A historic breakthrough, but also frustration at a lot of standstill: The two-week climate conference in Egypt only made real progress in the fight against the impending climate collapse in terms of financial aid for poorer countries. On the other hand, the roughly 200 countries made no progress in the urgently needed reduction of climate-damaging greenhouse gases - only old decisions were reaffirmed in Sharm el Sheikh. Not only environmental organizations expressed their disappointment, but also the EU Commission and the federal government.
Only after almost 40 hours of extra time did the last hammer fall early in the morning at the meeting with around 34,000 participants. Specifically, it was decided:
New fund for climate damage
After decades of debates, the climate conference agreed for the first time on a common pot of money to compensate for climate damage in poorer countries. The new compensation fund is intended to cushion the inevitable consequences of global warming - such as increasingly frequent droughts, floods and storms, but also rising sea levels and desertification. Developing countries that are particularly at risk are to be favoured. The development organization Care spoke of a "historic step", but complained that essential questions will not be worked out until 2023. So no sums are called. And it is also unclear who has to pay in. Development Minister Svenja Schulze (SPD) wrote: "These include the largest emitters, the USA, China and, of course, the EU."
Farewell to coal, but not to oil and gas
The states reaffirmed their decision made in Glasgow last year to gradually phase out coal. However, there is no mention of saying goodbye to oil and gas - which a number of countries had called for, including India, the EU and the USA. But a few states put up "bitter resistance," as Foreign Minister Annalena Baerbock reported.

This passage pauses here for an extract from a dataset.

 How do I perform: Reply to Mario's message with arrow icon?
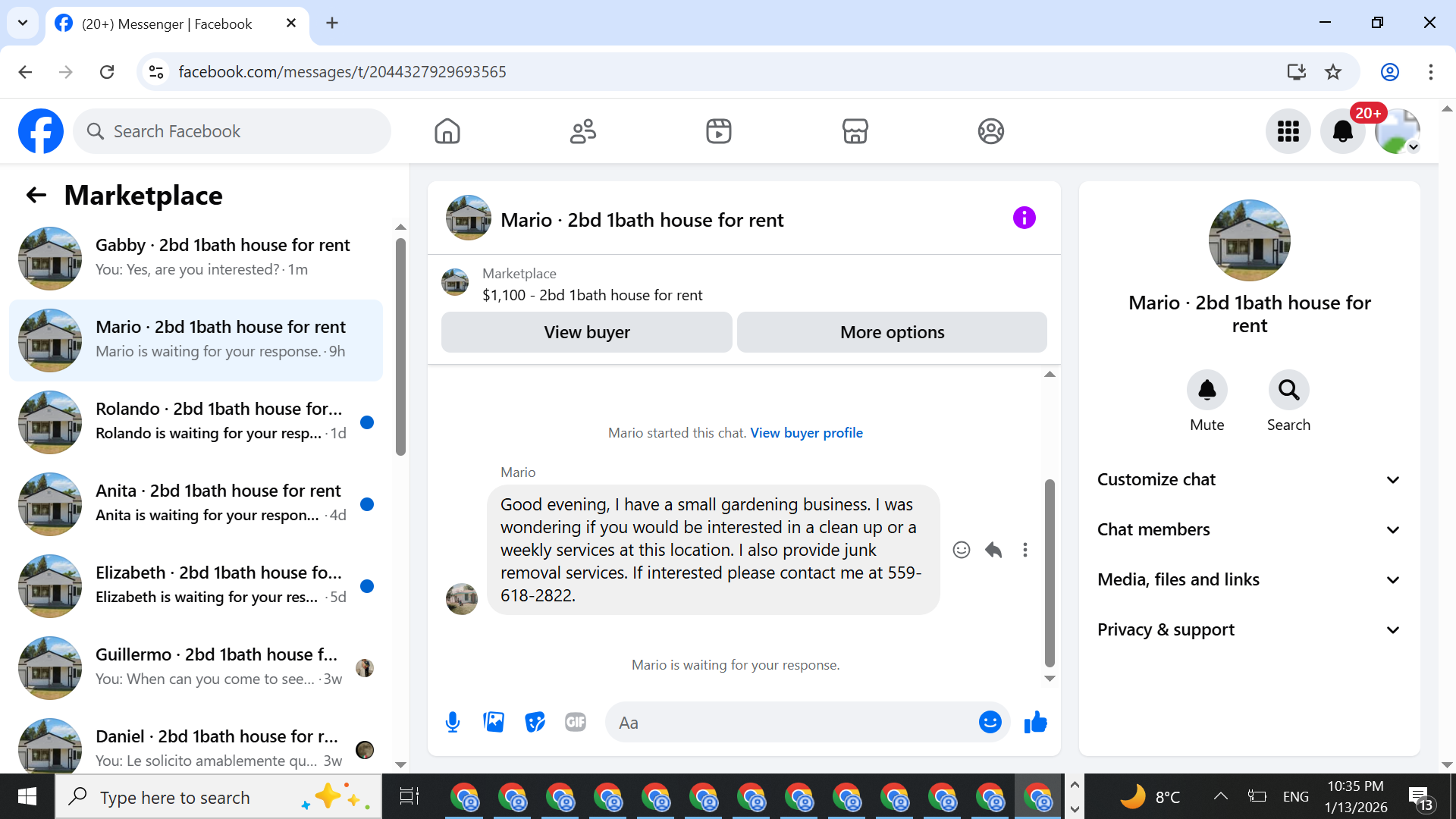click(x=993, y=550)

That was "more than frustrating". The EU's requirement that greenhouse gas emissions must peak worldwide by 2025 was also not taken up. The German head of Greenpeace, Martin Kaiser, called it a scandal that the Egyptian conference leadership had offered oil states like Saudi Arabia space "to torpedo any effective climate protection." Oxfam expert Jan Kowalzig spoke of a "depressing result".
For the first time, the demand for an expansion of renewable energies can also be found in the final document of a climate conference. But because the future mix will also include "low-emission" energy sources, MEP Michael Bloss (Greens) fears that this could be misused as a "gateway for nuclear power and gas".
Fuzzy 100 billion goal
100 billion dollars for climate protection and climate adaptation - that's how much the industrialized countries should be paying annually to poor countries since 2020. To date, they have largely owed the money. However, the final declaration lacks a clear plan as to whether and by when additional payments must be made. The difference to the new fund: The 100 billion flow to the adjustment that is still possible, the fund is intended to compensate for damage that has occurred.
Also missing is the mandate for a roadmap - still contained in the first drafts - on how and when the rich countries will double their aid to adapt to climate change for poorer countries - from the current around 20 to 40 billion US dollars.
Climate protection plans should be improved - but only on a voluntary basis
In the final paper, states are also asked to improve their largely inadequate climate protection plans by the next climate conference at the latest. This will take place in the United Arab Emirates at the end of 2023. The improvements remain voluntary, there is no obligation.
In 2015, the international community agreed in Paris to limit warming to 1.5 degrees compared to pre-industrial times. The world has now warmed up by a good 1.1 degrees, Germany even more. According to scientific warnings, exceeding the 1.5-degree mark significantly increases the risk of triggering so-called tipping elements in the climate system and thus uncontrollable chain reactions.